According to a report from CoinDesk Korea , an employee of Bitkoex, an exchange launched in May, posted information on how much of the Karma (KRM) cryptocurrency was held by 19 users on the platform in a social media chat last Friday

The report said the leaked message contained the email addresses associated with the users as well as the wallet addresses and private keys to the KRM token in their accounts, which could allow anyone with the information to access the assets.

The total amount of the token owned by the users worth 750 million won, or around $620,000, the report said.

Following the event, Bitkoex said the employee posted the message by accident and the exchange has moved the exposed assets to a cold wallet, which is not accessible through the internet. As such, the company asserted no assets have been lost.

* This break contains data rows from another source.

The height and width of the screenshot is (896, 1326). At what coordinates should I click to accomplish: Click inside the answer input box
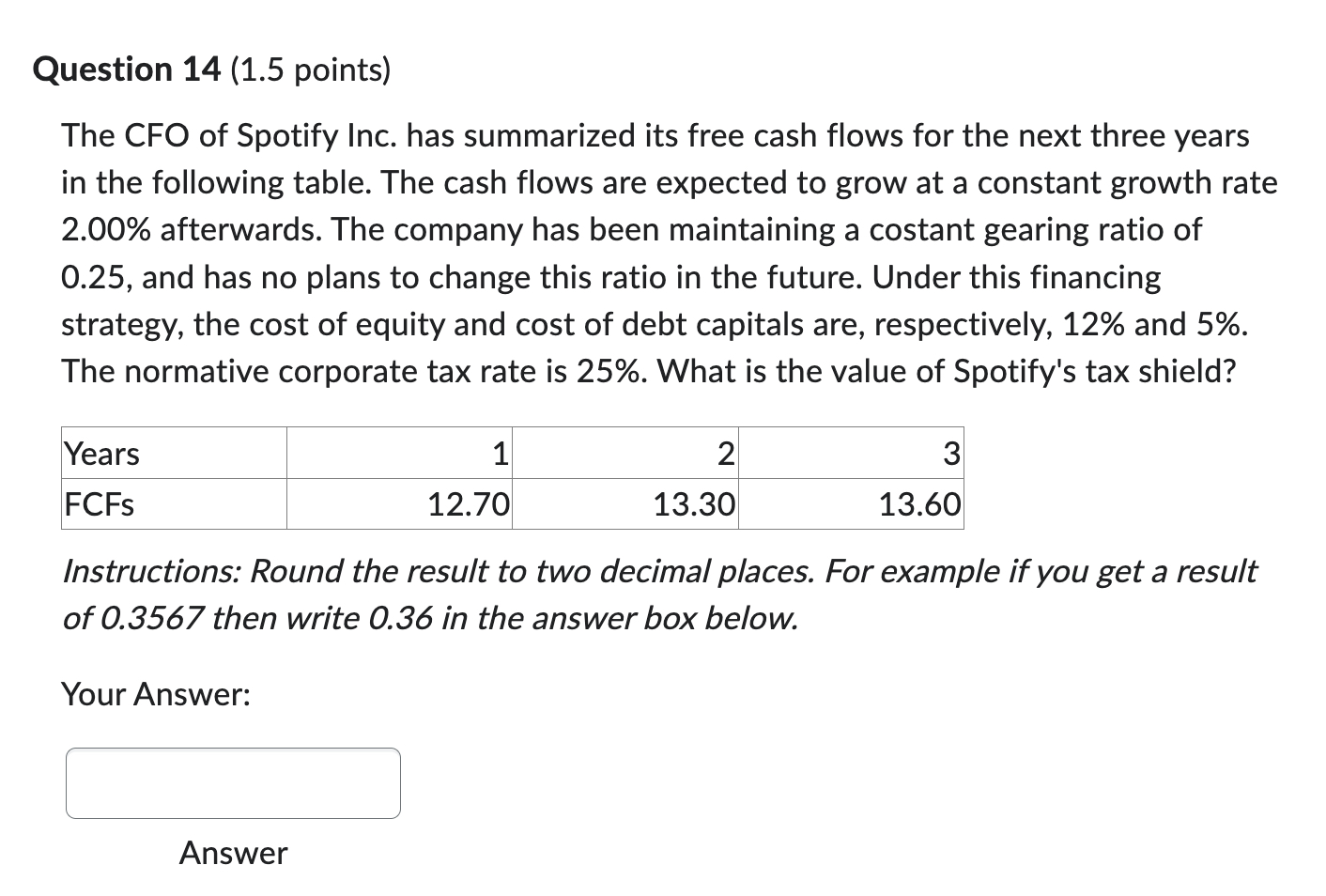tap(231, 782)
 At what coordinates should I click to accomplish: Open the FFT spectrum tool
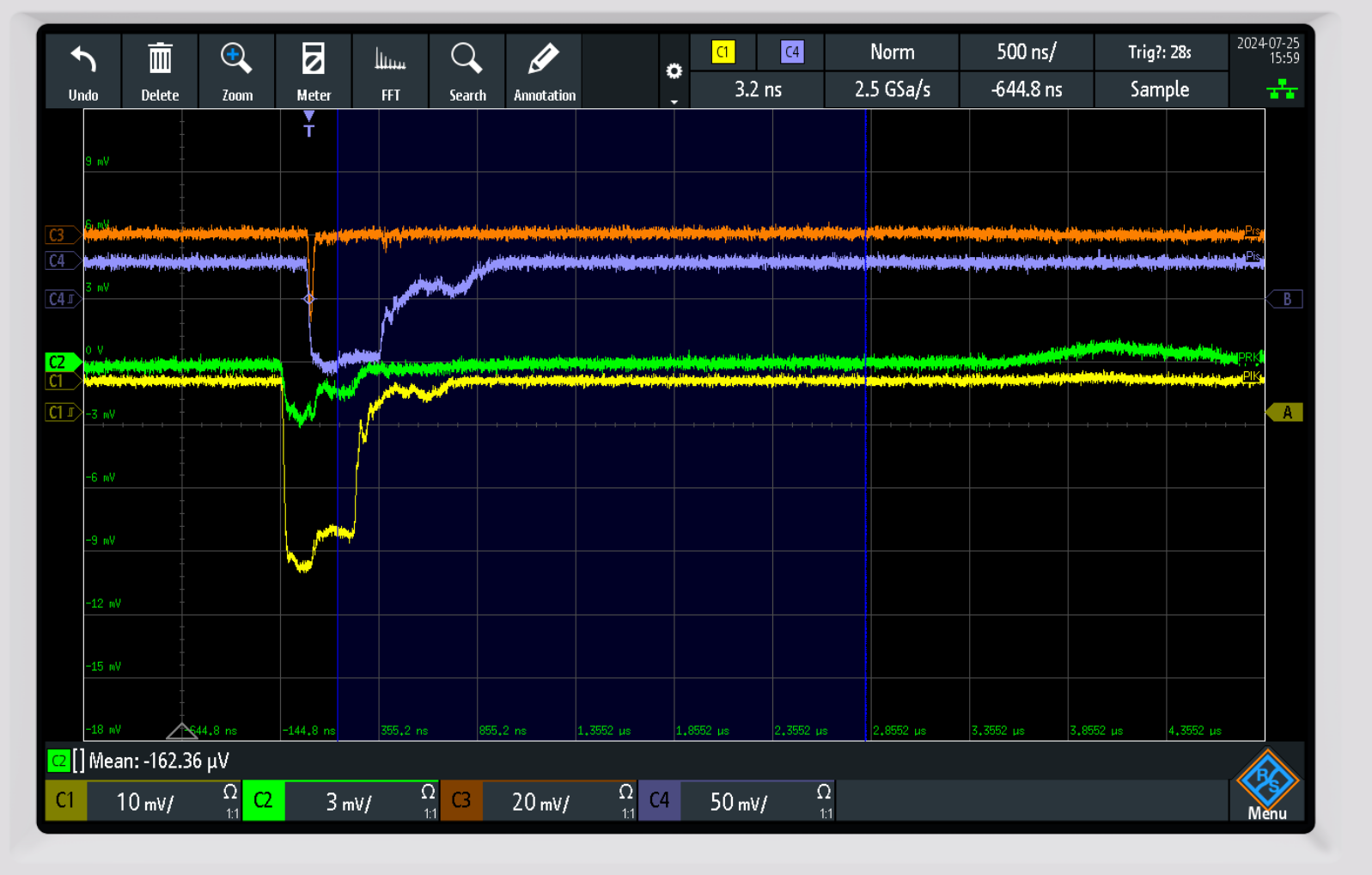(x=390, y=60)
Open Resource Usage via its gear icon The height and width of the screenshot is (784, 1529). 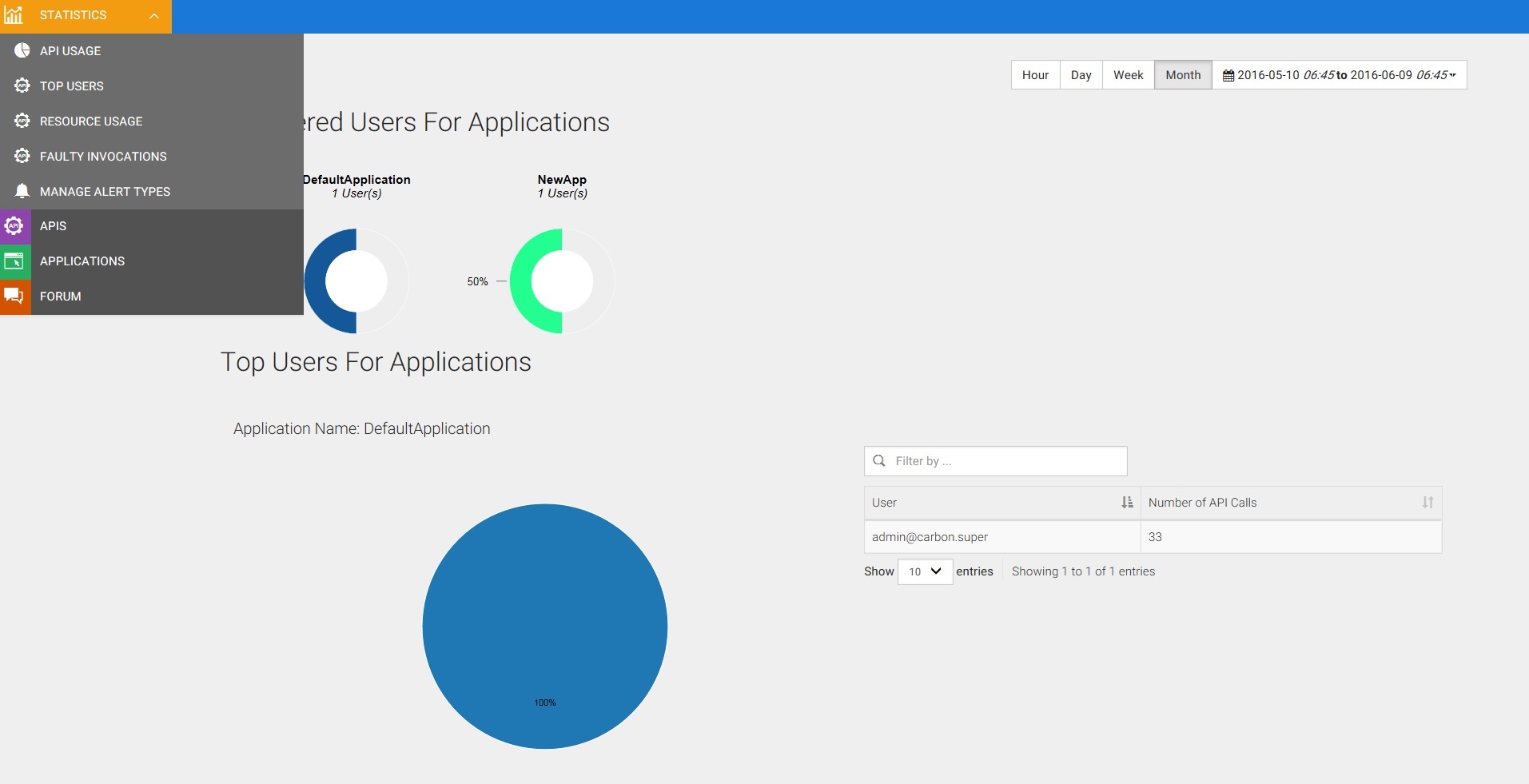22,121
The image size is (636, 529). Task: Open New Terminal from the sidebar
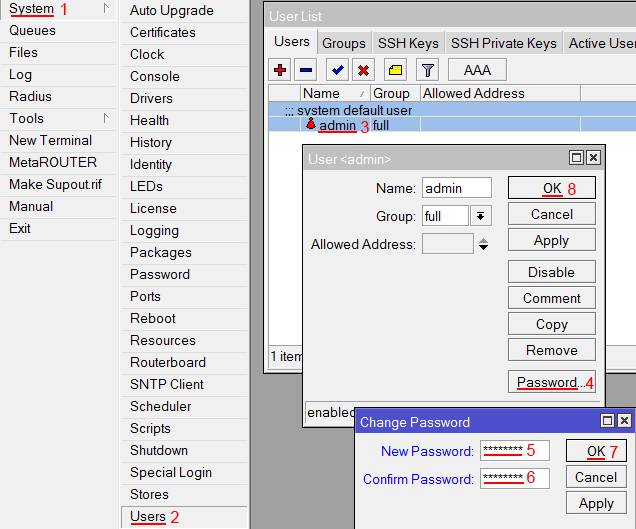coord(50,140)
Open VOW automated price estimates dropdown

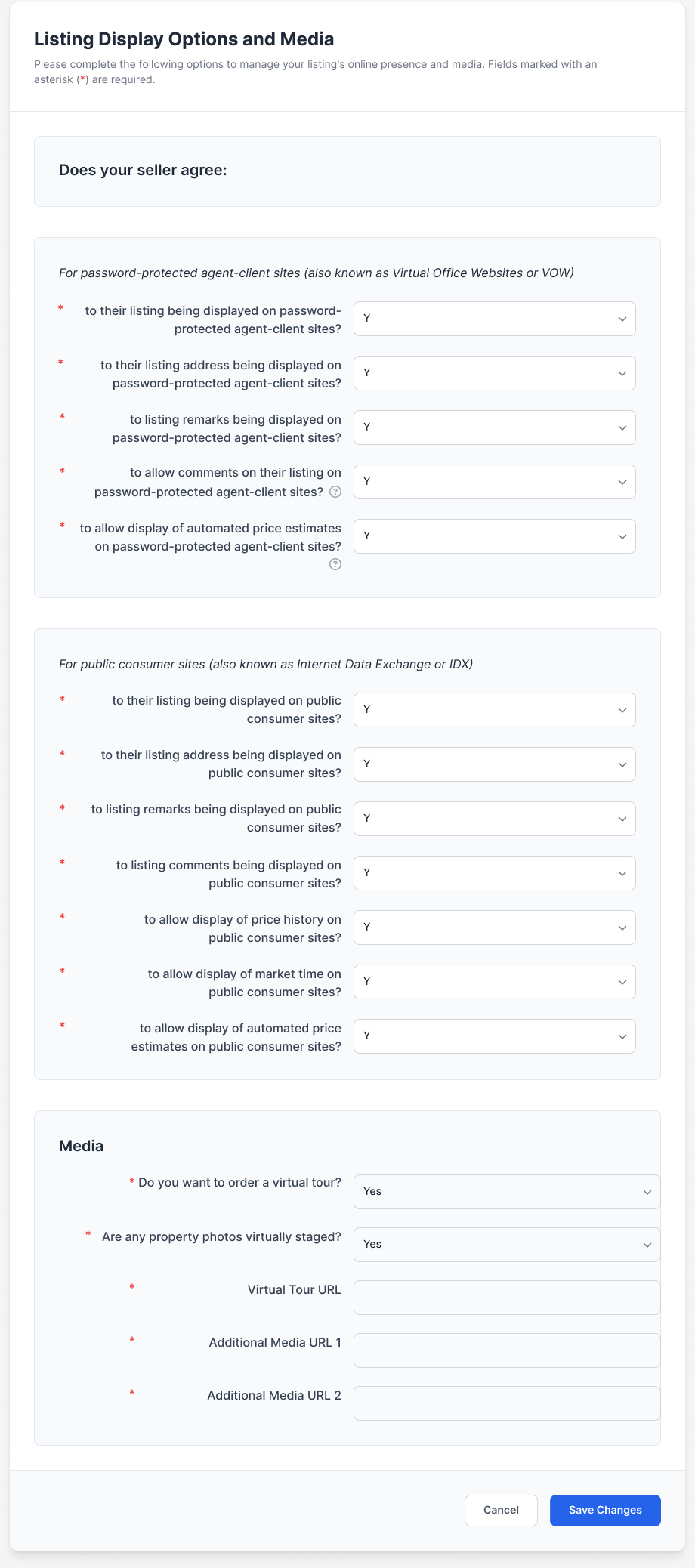coord(494,536)
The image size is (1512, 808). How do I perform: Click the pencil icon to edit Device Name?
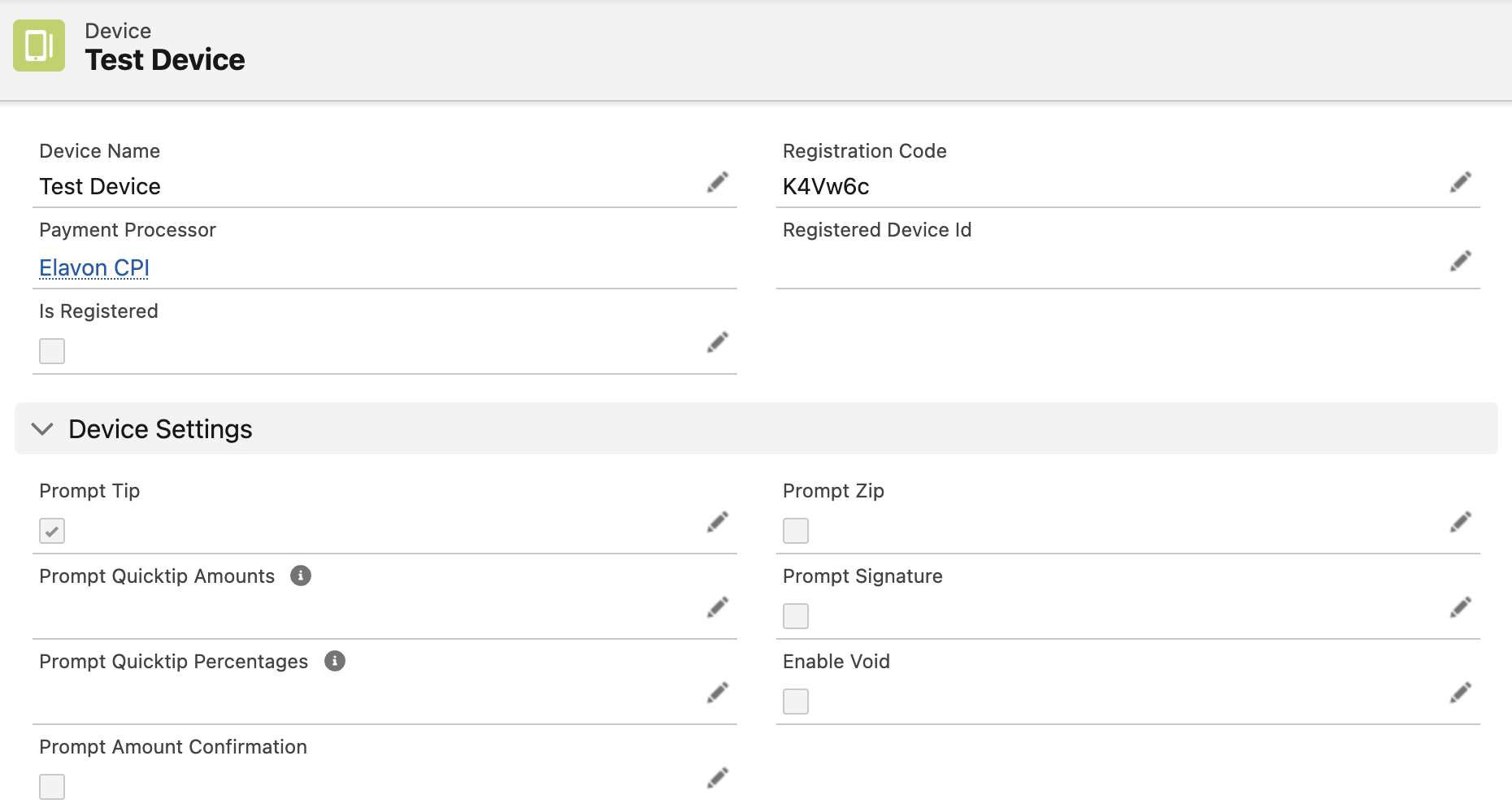717,182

Yet, this is not the first time that user information had been leaked from a Korean crypto exchange.

As previously reported by CoinDesk, the computer of an employee from Bithumb, one of the largest crypto exchanges in South Korea by trading volume, was hacked earlier last year. Information of as many as 30,000 users on the platform was subsequently leaked.

In fact, yesterday's report said the country's Ministry of Science and ICT inspected the information security level of 21 crypto exchanges in South Korea from January to March and confirmed that most companies have security vulnerabilities.

Just last week, Bithumb said that around $31 million in cryptocurrency was stolen by hackers from the platform.